I soliti ignoti hanno preso di mira le case dei giocatori NBA e NFL in trasferta con le loro squadre, e ora le leghe si attrezzano per sensibilizzare gli atleti sulla sicurezza domestica.
Di recente, giocatori come Bobby Portis e Mike Conley, e Travis Kelce e Patrick Mahomes, star NFL dei Kankas City Chiefs, hanno subito dei furti eseguiti secondo l’FBI da un gruppo organizzato di ladri professionisti, definiti transnational South American Theft Groups in grado di portare a segno colpi “sofisticati, ad alto tasso tecnologico” tra uso di droni, appostamenti e strumenti per interferire con gli allarmi di sicurezza antifurto e anti intrusione.
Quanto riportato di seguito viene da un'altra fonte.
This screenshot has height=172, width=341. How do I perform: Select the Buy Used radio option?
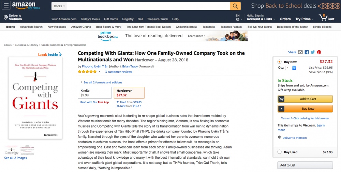280,152
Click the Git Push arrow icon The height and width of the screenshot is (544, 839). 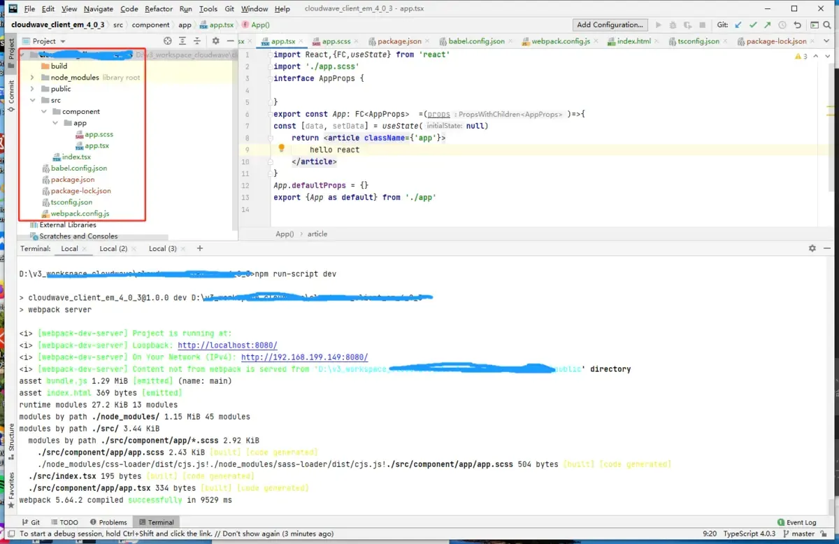[768, 24]
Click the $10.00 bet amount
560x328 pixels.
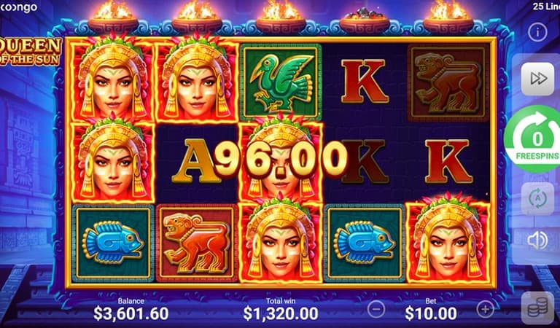pos(431,313)
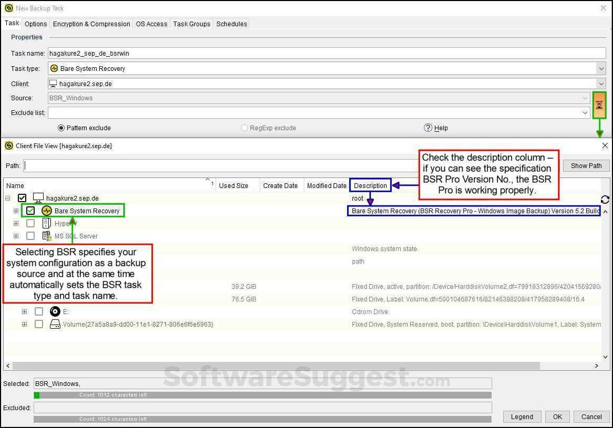The height and width of the screenshot is (428, 613).
Task: Click the disk icon next to Volume{27a5a8a9...}
Action: (x=55, y=324)
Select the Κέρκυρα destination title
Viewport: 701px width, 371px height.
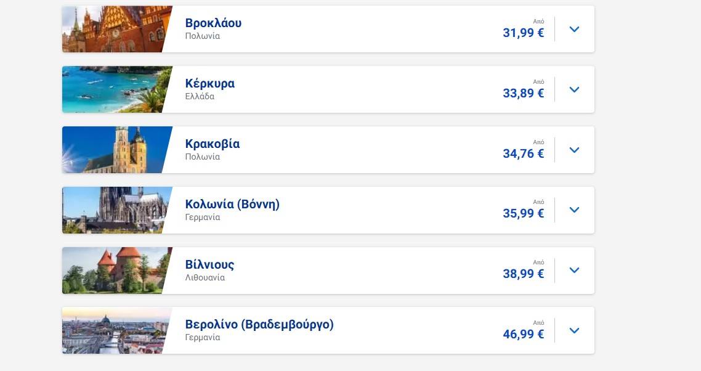click(x=209, y=84)
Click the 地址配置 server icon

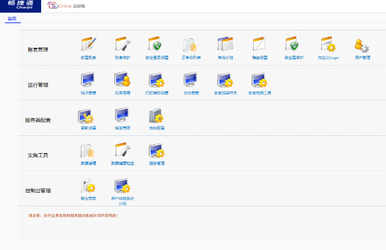coord(156,116)
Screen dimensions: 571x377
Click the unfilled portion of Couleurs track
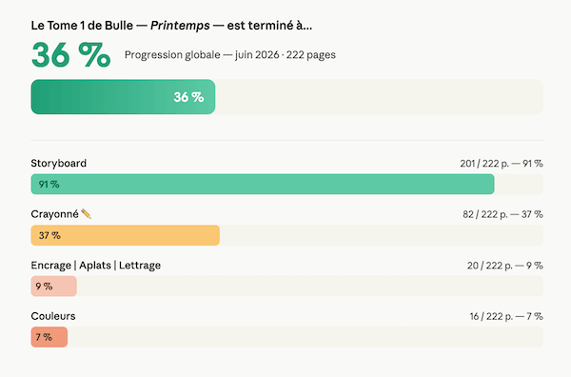305,337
Il primo a subire la visita dei soliti ignoti era stato Conley, a settembre, quindi Bobby Portis a novembre e a Kelce e Mahomes. La refurtiva? Denaro e oggetti e beni che possano essere rivenduti sul mercato nero, secondo le autorità: orologi, gioielli e vestiti e accessori di lusso.
In un memorandum, la NBA e la NFL hanno raccomandato ai loro atleti di assicurarsi di implementare sistemi di sicurezza efficaci, di videosorveglianza, e di utilizzare casseforti e soprattutto di evitare di postare sui social media foto degli interni delle proprie abitazioni, che potrebbero fornire elementi preziosi ai ladri. Quindi, rivolgersi ai servizi di pattugliamento civili e persino procurarsi dei cani da guardia.